Another attractive aspect was that Elasticsearch can work seamlessly with two other tools, Logstash (for log monitoring and parsing) and Kibana (for data visualization) - all three comprising what is known as the ELK stack. The ELK stack offers a complete solution that can take our log files, crunch them, and enable us to create beautiful, interactive and real-time dashboards with minimal fuss. The fact that we could just throw a couple of our log files into ELK and quickly experiment with it, then judge whether it suited our needs also played a huge part in us making up our minds.
We decided to spend a few days experimenting with it. Setting up a simple ELK installation on a virtual machine was a breeze using the provided Debian packages. We then took a few days worth of logs, pointed Logstash to their location and let it import their contents into Elasticsearch. After that, it was only a matter of waiting for the import to finish and opening Kibana inside our browsers to validate that our intuition about ELK was correct: we could visualize, aggregate and analyze our logs on demand, going into as much detail as we wanted.
After deciding on using the ELK stack for our internal analytics platform, we spent a couple of weeks writing down in detail all of its requirements, creating user stories for the dashboards and planning our developing strategy. During that process we realised we would need to log some new fields so we altered our application's code accordingly.
For our infrastructure we decided that we would use two nodes each having 8 cores, 32GB of RAM one 50GB SSD and two 600GB spinning disks, to handle our daily stream of about four million events. We would experiment with importing only new logs and after being satisfied with the cluster's stability we would import a year's worth of backlogs. We would also set up Curator to move older indexes into spinning disks so newer ones would stay on the SSDs.
We already had UDP multicast emission of our logs set up in our network, so we wrote a simple program that would join that multicast group and write to a file that would be monitored by Logstash.

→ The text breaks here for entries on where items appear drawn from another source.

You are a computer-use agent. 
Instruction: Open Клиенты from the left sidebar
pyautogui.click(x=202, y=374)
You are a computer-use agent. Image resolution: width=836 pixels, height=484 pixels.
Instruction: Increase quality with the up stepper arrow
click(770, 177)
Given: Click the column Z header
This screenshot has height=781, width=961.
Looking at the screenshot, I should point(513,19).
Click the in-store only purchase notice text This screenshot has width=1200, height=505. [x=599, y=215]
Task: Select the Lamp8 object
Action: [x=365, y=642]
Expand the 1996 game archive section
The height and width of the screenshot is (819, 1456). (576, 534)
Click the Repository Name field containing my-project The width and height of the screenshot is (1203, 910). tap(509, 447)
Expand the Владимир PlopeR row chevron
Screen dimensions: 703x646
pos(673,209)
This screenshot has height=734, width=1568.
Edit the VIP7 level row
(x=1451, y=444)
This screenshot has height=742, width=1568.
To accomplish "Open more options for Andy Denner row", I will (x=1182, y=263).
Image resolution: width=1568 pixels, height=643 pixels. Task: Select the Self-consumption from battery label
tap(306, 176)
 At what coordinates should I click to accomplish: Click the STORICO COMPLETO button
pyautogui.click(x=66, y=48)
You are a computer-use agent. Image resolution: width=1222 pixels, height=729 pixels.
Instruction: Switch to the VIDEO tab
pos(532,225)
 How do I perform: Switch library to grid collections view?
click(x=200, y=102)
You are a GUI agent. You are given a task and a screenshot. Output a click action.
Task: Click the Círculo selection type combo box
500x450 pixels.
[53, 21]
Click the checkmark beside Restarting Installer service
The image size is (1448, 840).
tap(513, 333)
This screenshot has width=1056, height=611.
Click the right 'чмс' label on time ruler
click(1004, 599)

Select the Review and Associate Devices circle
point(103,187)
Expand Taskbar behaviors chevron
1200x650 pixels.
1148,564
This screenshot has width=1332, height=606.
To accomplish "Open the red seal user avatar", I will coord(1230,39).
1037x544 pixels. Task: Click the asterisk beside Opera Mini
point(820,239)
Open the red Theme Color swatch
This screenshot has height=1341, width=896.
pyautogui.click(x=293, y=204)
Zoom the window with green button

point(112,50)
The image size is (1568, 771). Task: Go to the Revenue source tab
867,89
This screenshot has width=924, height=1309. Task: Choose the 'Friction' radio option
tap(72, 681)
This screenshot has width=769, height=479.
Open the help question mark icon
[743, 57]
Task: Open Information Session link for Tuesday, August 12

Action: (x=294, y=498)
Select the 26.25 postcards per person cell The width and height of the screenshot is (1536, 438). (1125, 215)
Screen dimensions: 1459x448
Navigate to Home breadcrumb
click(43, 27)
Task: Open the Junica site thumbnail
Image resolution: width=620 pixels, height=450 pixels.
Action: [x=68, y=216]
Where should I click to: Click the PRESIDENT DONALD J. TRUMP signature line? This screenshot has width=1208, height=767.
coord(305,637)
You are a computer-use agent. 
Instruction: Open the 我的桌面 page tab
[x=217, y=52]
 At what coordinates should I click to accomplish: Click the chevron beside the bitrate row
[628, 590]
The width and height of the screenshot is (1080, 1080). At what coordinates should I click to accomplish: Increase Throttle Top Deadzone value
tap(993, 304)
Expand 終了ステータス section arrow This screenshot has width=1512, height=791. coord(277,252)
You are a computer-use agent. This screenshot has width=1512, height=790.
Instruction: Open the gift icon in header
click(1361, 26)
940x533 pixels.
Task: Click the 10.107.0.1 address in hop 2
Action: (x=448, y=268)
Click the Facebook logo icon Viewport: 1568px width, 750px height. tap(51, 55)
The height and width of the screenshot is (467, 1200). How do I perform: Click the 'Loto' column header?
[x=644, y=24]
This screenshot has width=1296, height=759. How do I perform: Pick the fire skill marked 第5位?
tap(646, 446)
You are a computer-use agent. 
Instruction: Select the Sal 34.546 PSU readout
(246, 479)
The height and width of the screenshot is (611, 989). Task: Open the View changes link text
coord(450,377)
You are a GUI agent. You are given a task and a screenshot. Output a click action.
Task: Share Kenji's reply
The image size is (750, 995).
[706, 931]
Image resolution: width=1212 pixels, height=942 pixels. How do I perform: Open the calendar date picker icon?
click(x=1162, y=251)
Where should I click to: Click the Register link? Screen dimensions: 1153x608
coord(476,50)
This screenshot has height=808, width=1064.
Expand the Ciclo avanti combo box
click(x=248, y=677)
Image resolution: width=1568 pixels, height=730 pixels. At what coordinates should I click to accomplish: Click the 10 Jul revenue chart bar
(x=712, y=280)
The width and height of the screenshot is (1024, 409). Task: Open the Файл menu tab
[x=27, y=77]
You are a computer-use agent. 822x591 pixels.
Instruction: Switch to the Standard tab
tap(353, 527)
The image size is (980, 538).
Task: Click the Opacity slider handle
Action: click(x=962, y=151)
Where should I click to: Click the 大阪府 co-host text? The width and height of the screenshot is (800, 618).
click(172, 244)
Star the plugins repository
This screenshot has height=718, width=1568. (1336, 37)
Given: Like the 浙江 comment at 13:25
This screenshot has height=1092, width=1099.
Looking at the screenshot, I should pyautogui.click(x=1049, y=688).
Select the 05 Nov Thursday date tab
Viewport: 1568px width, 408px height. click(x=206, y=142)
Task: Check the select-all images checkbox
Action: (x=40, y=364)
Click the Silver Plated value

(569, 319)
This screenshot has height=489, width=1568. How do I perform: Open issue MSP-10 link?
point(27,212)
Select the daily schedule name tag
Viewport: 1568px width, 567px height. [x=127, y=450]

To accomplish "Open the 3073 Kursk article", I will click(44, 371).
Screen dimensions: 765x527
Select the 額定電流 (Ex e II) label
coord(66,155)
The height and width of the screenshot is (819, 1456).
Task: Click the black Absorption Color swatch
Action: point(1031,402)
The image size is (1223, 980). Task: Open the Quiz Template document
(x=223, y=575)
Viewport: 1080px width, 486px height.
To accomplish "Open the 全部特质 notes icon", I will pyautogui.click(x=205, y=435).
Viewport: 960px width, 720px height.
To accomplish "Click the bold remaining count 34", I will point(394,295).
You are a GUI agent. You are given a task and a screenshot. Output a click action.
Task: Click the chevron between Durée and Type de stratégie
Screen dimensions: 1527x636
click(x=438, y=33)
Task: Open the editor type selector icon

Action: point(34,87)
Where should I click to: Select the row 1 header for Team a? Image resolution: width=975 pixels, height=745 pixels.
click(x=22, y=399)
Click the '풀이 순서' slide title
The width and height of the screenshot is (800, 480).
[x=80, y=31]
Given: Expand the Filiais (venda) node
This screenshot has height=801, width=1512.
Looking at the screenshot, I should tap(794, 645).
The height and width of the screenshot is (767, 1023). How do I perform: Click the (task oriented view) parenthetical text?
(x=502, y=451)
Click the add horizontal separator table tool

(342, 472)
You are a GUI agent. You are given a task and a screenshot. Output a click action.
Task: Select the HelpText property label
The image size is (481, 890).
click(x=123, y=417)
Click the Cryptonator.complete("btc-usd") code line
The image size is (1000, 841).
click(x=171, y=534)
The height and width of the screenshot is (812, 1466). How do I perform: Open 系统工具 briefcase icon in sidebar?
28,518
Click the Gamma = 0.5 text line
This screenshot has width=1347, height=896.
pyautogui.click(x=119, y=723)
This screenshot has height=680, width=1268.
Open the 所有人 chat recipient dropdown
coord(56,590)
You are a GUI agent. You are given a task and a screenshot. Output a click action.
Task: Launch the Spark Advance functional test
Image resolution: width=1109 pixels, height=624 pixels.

We also needed to create custom mappings for our Elasticsearch documents. We took care to specify all the field types correctly, set their format to “doc_values", and to set all string field (apart from that holding the search queries) indexes to “not_analyzed".
The next step was configuring Logstash. The most important part was using a filter to point to the timestamp field in our logs so it could be parsed and used by Elasticsearch. Beyond that, we created some regular expressions to extract information such as pagination, ordering and filtering from the URI. Those were either added as tags or as new fields in the resulting document, depending on the use case.
Finally, we created a series of Kibana dashboards, extracted them into JSON files and put them under version control. This enables teams to co-operate in creating and modifying dashboards using a pull request-based workflow, thus ensuring that all changes are reviewed, tracked and easy to roll back.
Reception and future work
We consider our project both a big success and a great start. The simple and intuitive Kibana interface has democratized access to data, making it possible for non-technical people to easily navigate their way through a Kibana dashboard and even create custom panels that suit their specific needs. Everything is indexed and no code needs to be written when a need for different statistics arises. We now have a very fast feedback loop in which the impact of a change in the website can be monitored in real-time, opening many possibilities.
But this is only the beginning. We intend to heavily utilize and build upon our new analytics platform, taking advantage of the power that Elasticsearch offers.